In our churches, we have this idea that if someone abuses substances, they are automatically a sinner. That is simply not true. The Bible says that nothing that goes into someone’s body can make them unclean, it is what comes out of a man’s body that makes him unclean (Mark 7:14-23).
It is not our consumption, what goes into us, that is sinful. It is our decisions, our actions, those things that come out of us as a result of that consumption, that can be sinful.
It is not our place to judge people because of their consumption. They live under grace just as we do and we know that just because everything is permissible, not everything is beneficial. The abuse of alcohol consumption, for example, can produce health problems, psychological problems, as well as problems with relationships, jobs, money, etc.
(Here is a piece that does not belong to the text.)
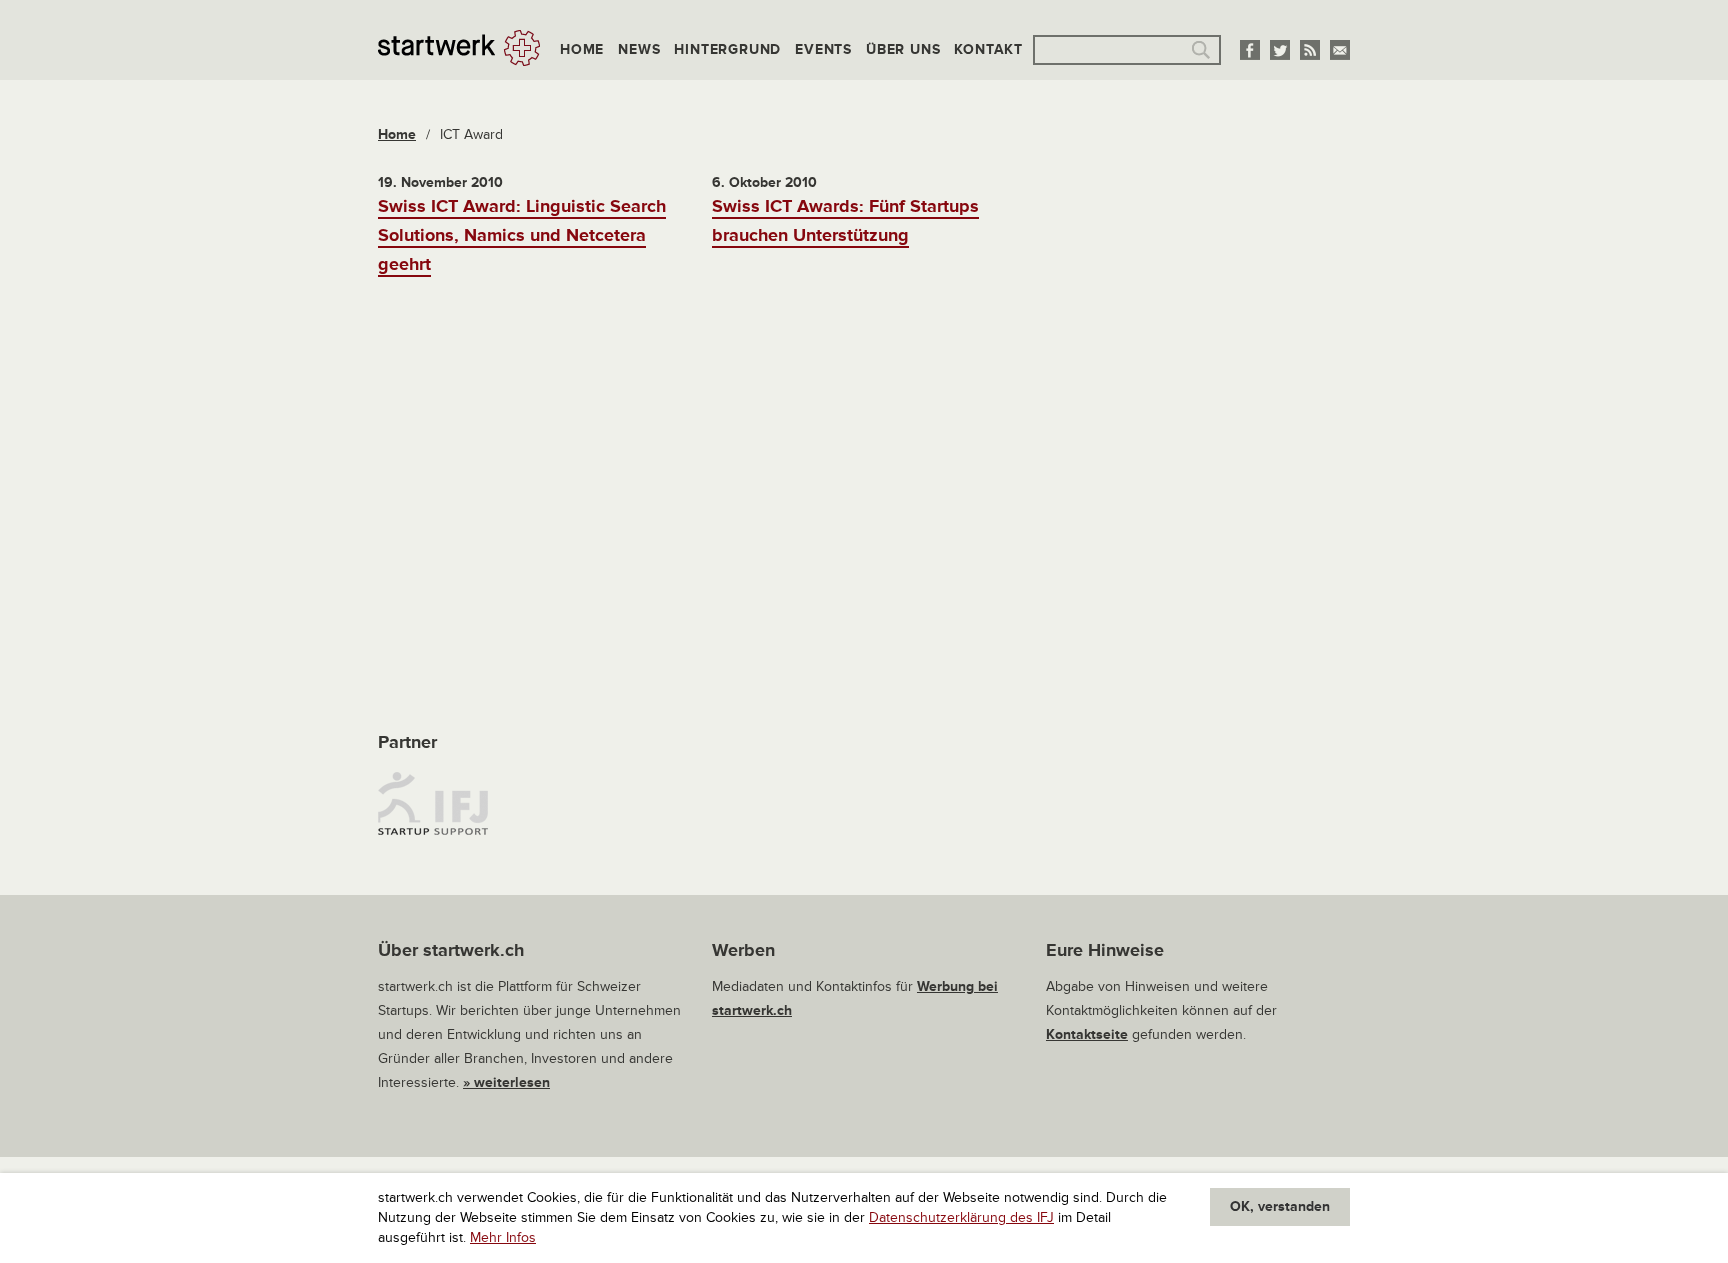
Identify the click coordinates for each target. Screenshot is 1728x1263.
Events (823, 49)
There are people in our communities struggling with substance abuse every single day. These people are not sinners, they are not lost. They are stuck, they are alone. And these people are in need of help and mercy and grace. We as Christians are not called to judge those who are trapped in addiction and substance abuse. We are called to help them and to love them, as God loved us even in our own darkest moments.
If you catch someone in a sin, you are called to come up alongside them in gentleness and love and correct them. Cruelty is not what God calls us to; wisdom, discernment, and gentleness are.
A load is what you can handle. A burden is more than you can handle. We are called to help each other carry burdens but not to take on each other’s loads. Addictions and substance abuse are burdens, often the result of that aforementioned aloneness, that perception and feeling of not having anyone. They are God’s children; Christ loves and died for them, just as He did for anyone else.